If you are a small business owner who is looking to expand your current business, or if you are about to start your company from scratch, a business loan may be just what you need. However, the process that occurs when you need to get a small business loan can be confusing, especially for a first-timer. There are a number of facts to be aware of before you take the plunge.
Before You Apply for a Loan
It’s important to understand your options before you even apply for a loan. For example, you may be able to receive the financing that you need from angel investments or business credit cards. Understanding the pros and cons of these other options will help you decide which financing option is best for you. If you need a large sum of money, a term loan is often the best choice.
Credit is Everything
Would you be comfortable lending a friend a $1,000 if you knew they would likely not even repay it? That’s how lenders feel when they see a low credit score. The first part of getting a business loan is to fix your credit issues before you even apply. Your lender will then consider you to be a good risk for a term loan. Additionally, your APR and interest rate will be based on your score. The better your score, the lower the interest rate. It makes sense to clean up your credit as soon as possible.

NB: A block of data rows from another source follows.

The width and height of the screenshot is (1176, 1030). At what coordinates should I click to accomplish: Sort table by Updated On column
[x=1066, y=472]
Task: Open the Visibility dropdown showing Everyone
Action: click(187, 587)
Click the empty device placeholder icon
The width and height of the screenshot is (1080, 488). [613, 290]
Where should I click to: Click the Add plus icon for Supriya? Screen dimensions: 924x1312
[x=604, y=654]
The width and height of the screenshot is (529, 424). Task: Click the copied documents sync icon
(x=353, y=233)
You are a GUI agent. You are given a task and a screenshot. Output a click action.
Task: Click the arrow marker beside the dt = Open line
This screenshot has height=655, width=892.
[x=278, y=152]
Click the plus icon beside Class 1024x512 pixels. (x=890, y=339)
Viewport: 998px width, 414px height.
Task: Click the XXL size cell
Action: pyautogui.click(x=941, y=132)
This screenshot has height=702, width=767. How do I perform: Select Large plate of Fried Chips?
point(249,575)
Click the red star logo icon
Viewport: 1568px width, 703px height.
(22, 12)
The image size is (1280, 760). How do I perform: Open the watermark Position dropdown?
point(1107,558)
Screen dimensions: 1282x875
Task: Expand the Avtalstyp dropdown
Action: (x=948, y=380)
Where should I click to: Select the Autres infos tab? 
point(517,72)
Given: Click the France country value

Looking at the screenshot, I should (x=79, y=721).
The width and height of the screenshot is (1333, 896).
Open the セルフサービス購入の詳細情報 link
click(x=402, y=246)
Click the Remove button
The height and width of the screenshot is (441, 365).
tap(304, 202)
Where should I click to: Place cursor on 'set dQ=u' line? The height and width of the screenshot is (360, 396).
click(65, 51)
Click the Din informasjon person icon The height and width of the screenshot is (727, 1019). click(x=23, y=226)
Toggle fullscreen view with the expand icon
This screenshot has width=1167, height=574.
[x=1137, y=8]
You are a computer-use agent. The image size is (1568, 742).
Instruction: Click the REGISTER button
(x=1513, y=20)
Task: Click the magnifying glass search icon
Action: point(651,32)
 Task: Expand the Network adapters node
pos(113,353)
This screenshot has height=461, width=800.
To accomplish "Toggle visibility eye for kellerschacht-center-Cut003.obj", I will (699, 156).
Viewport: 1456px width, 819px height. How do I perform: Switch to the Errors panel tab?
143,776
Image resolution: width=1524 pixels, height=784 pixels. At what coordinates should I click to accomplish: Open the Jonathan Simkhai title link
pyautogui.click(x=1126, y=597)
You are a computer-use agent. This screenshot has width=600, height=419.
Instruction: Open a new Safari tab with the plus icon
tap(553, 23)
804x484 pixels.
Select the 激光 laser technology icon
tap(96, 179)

To get started, check out websites such as AnnualCreditReport.com or freecreditreport.com for personal accounts. To check on business accounts, go to CreditSignal.com. Accessing your personal and business credit score is free.
Personal and Business Credit
It’s best to establish two separate accounts concerning your personal and business credit. This helps to avoid confusion when applying for a loan or filing for taxes. However, your personal credit score will still matter when it comes to lenders, so you will want to make sure your history looks good.
How to Fix Your Credit Issues Quickly
As stated before, it is crucial to fix mistakes before you apply for a loan. Let’s look at a few tips that will help you accomplish this task:
Look for errors- Unfortunately, some creditors do not report fixed issues to the major credit bureaus. You may have paid off old debts only to find they are still being held against you. Report any error that you have caught immediately. Remember, these errors will stay on your report unless you dispute them.
Take care of tax liens- Tax problems have a way of coming back to haunt us. If you find one on your report, call the government agency who is responsible and ask how you can repay it quickly. While most will offer payment plans it is even better if you can pay it off in one lump sum.
Pay down past-due debts- If you have unresolved debts on your credit report, pay them off as soon as you can. Call your creditors and ask for a goodwill adjustment. This means that the lender will erase the payment that is late from your credit report. Additionally, many debt collection agencies will cut your bill in thirds or even in half if you pay it off in one lump sum.
Now that you have taken care of your past issues, be sure to keep up with your obligations. Get into the habit of paying your bills on time. There are a couple of practices that will help you keep your credit score high:
Keep your balance low- If you are using credit cards, try to only use less than 30% of all total credit that the company has made available to you. Doing so will show lenders that you are able to pay your debts without relying on your credit cards for everything.
Don’t close an account- Many people believe that once they have paid off a credit card that they should close it- don’t. Doing so will lower the total credit amount you have available to you, which then negatively affects your credit score.
Fight against credit fraud- Hire a credit monitoring company that keeps an eye on your credit report. Many companies only charge $20 or less to watch for fraudulent charges.
Come Prepared With a Budget
One of the best ways to show the lender that you are committed to using their loan the right way is to have a budget already made up. This will show what you are planning to use the loan for if you are approved for it. Get an estimate on what you will be using the funds for. You should also make a chart of how your improvements will bring in revenue for your company. The numbers you come up with do not have to be exact.
Putting Together Financial Statements
Your financial statements show a lot about your current financial situation, the same as your credit report. Your accountant will be able to help you gather the following information:
•Profit and Loss Statement
•Cash Flow Statement
When these documents are in front of you, you will then be able to answer these questions:
Where and how is your company bringing in the most revenue?
What are your major costs?
Are you bringing in a profit?
If you are looking for a loan to help you through tough times, the answer to this last question may be no. You’ll want to have a plan ready to go concerning how you will turn this around. Maybe you need to use the loan to open another store, or maybe you will have to find another supplier that doesn’t charge as much for supplies. Being able to show that you have a plan in mind will help you make a stronger case as to why you need the loan.
You will also want to bring along your tax records for the last two years and your accounts payable and receivable documents.